Borgomanero: con Mamre un dormitorio per i bisognosi

Mario Metti: "Stiamo impostando altri interventi, all'insegna della massima collaborazione con la Prefettura di Novara, per cercare di dare una risposta ad altre persone che si trovano nel disagio"

"I tempi per l'attuazione del progetto di accoglienza di alcuni profughi sbarcati di recente a Lampedusa saranno purtroppo lunghi. Ma stiamo impostando altri interventi, all'insegna della massima collaborazione con la Prefettura di Novara, per cercare di dare una risposta ad altre persone che si trovano nel disagio.

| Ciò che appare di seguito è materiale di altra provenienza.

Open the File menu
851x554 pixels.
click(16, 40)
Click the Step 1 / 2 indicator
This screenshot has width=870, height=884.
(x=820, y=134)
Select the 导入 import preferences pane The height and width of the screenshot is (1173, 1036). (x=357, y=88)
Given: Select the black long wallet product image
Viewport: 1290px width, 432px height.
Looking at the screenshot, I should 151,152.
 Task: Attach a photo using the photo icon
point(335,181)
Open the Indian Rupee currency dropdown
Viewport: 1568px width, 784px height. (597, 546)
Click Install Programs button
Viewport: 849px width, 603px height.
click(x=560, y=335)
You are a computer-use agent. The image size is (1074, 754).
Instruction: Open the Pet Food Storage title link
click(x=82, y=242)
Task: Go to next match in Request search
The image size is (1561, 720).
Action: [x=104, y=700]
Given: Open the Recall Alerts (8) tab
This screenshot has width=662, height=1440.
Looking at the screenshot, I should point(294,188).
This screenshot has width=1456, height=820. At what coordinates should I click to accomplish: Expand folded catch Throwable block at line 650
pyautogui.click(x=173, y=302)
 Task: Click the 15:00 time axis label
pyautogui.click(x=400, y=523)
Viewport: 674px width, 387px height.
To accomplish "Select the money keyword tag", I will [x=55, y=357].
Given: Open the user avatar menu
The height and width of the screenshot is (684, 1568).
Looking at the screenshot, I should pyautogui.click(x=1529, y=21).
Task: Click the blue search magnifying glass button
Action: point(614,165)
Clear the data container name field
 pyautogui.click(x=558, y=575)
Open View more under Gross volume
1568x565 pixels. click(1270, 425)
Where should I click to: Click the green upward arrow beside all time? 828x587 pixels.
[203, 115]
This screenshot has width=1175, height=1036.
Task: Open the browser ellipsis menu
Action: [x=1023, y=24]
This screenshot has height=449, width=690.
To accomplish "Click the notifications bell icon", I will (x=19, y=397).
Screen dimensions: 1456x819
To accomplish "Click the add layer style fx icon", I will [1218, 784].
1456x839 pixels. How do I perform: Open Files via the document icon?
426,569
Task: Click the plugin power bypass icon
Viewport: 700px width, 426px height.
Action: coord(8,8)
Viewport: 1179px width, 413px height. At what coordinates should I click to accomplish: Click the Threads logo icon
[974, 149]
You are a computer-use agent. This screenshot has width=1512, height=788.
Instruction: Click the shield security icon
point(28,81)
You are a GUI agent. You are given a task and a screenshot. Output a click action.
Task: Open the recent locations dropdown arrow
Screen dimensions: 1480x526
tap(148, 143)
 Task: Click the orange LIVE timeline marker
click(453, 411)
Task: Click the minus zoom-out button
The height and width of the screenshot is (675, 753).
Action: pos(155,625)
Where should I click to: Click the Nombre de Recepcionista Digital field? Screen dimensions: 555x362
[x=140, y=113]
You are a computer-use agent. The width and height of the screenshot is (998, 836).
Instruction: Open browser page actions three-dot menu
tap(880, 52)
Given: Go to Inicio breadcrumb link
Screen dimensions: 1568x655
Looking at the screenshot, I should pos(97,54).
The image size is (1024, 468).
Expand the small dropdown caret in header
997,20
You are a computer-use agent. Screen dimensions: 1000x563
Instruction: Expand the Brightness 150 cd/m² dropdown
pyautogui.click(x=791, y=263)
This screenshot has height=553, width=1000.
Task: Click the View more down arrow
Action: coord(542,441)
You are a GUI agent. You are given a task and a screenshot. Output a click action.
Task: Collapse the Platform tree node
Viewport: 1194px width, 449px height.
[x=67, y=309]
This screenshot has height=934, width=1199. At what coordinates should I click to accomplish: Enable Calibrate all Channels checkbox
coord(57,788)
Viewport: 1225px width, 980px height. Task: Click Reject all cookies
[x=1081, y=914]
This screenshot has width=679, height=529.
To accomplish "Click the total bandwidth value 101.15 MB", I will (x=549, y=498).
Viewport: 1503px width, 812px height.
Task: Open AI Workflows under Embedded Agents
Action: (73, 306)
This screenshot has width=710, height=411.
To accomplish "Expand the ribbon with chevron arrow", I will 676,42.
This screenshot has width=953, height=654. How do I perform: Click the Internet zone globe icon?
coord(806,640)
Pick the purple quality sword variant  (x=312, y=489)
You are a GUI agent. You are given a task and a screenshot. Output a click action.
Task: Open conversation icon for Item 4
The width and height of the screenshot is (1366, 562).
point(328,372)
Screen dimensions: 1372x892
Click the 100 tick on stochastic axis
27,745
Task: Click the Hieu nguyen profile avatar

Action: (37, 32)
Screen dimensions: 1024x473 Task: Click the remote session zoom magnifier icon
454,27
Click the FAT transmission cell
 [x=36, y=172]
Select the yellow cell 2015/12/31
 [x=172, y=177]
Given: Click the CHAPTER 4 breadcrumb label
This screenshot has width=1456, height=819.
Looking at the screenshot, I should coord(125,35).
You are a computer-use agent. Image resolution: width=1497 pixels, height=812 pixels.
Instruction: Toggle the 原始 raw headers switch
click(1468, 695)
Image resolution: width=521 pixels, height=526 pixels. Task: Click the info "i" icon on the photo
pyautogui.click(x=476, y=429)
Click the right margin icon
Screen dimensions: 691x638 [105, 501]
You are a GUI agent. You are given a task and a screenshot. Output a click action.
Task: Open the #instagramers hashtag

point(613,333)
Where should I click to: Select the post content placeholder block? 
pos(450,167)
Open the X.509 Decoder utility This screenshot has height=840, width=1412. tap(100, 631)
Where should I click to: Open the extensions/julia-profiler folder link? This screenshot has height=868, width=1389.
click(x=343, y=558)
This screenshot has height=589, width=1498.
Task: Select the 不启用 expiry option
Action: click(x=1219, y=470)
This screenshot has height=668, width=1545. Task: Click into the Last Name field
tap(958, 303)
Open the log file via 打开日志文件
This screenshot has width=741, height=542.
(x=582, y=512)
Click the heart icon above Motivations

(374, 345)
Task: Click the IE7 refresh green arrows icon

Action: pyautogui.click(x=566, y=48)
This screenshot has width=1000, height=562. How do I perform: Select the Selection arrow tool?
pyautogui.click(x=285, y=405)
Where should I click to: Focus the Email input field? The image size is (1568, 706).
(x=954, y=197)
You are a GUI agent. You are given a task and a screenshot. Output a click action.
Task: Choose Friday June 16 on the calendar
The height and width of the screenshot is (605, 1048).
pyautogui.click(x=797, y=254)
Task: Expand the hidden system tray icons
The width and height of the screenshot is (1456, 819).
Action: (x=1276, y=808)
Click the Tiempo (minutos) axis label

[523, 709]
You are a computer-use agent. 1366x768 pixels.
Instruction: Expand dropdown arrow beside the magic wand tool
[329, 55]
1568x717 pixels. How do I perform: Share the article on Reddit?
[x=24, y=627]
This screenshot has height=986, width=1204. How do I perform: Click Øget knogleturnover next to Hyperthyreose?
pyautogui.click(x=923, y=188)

A fare il punto della situazione è Mario Metti, responsabile dell'associazione Mamre di Borgomanero che ha messo a disposizione un appartamento per ospitare due mamme con bambini o una famigliola. E tra le molteplici iniziative in cantiere c'è anche la realizzazione di un piccolo dormitorio.

Intanto ieri, domenica 17 novembre, lungo le vie di Ameno dalle 10 alle 18 si è svolto un mercatino a cui erano presenti, con gli oggetti da loro prodotti, le donne e le volontarie di casa "Piccolo Bartolomeo". E non solo: nei pomeriggi dei giorni 7, 8, 14 e 21 dicembre sarà aperto al pubblico il laboratorio "Il prato della speranza rinata" sempre del centro di accoglienza di Santo Stefano. Lì verranno esposti "i tanti manufatti - puntualizza sempre Metti - che sono stati realizzati per i regali di Natale".

Le prossime settimane vedranno, inoltre, l'uscita del nuovo libro della onlus Mamre intitolato "Rivisitare la fede... insieme". Il volume è curato dallo stesso Metti e dal docente universitario Giannino Piana, e sarà dato alle stampe in occasione dei 15 anni di casa "Piccolo Bartolomeo".